Gilbert was previously seen in “Ma Rainey’s Black Bottom” and “East Texas Hot Links” at Writers Theatre and “Mies Julie” at Victory Gardens. Bakari recently co-starred in “How to Catch Creation” at Goodman Theatre. She also has performed at Victory Gardens, 16th Street Theatre, The New Colony, and in Stage Left’s Jeff-nominated Insurrection: “Holding History.” Both Gilbert and Bakari are graduates of The Theatre School at DePaul University. Latimore was recently seen in “The Importance of Being Earnest” and as Viola in “Twelfth Night Or What You Will” at Writers Theatre. Other local credits are Court Theatre’s “Harvey” and Chicago Shakespeare Theater’s “Love’s Labor’s Lost” and “Macbeth.” Pierre also appeared in Macbeth, as well as “Q Brothers Christmas Carol” and Short Shakes! “Romeo and Juliet” at Chicago Shakespeare, and “A Moon for the Misbegotten” at Writers Theatre.

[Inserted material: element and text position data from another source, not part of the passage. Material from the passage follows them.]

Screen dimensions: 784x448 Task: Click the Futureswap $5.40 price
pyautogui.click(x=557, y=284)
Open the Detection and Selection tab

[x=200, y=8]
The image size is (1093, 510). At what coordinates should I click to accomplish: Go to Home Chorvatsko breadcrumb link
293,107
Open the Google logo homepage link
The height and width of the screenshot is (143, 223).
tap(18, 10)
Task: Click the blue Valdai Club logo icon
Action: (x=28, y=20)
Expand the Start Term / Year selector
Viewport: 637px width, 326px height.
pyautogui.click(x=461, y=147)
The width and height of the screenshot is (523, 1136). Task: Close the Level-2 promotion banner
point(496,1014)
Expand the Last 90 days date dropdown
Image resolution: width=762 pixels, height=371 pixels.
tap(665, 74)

“Too Heavy for Your Pocket” begins previews on April 24. Performances run through June 29 at TimeLine Theatre, 615 W. Wellington Ave., Chicago. For tickets and information, visit timelinetheatre.com or call the TimeLine Box Office at (773) 281-8463 x6. TimeLine Theatre is located inside the Wellington Avenue United Church of Christ building. The Theatre is served by multiple CTA trains and buses. TimeLine offers discounted parking at the Laz parking garage at Broadway Center ($8 with validation; 2846 N. Broadway, at Surf) or the Century Mall ($9 with validation; 2836 N. Clark), with other paid parking options nearby, plus limited free and metered street parking.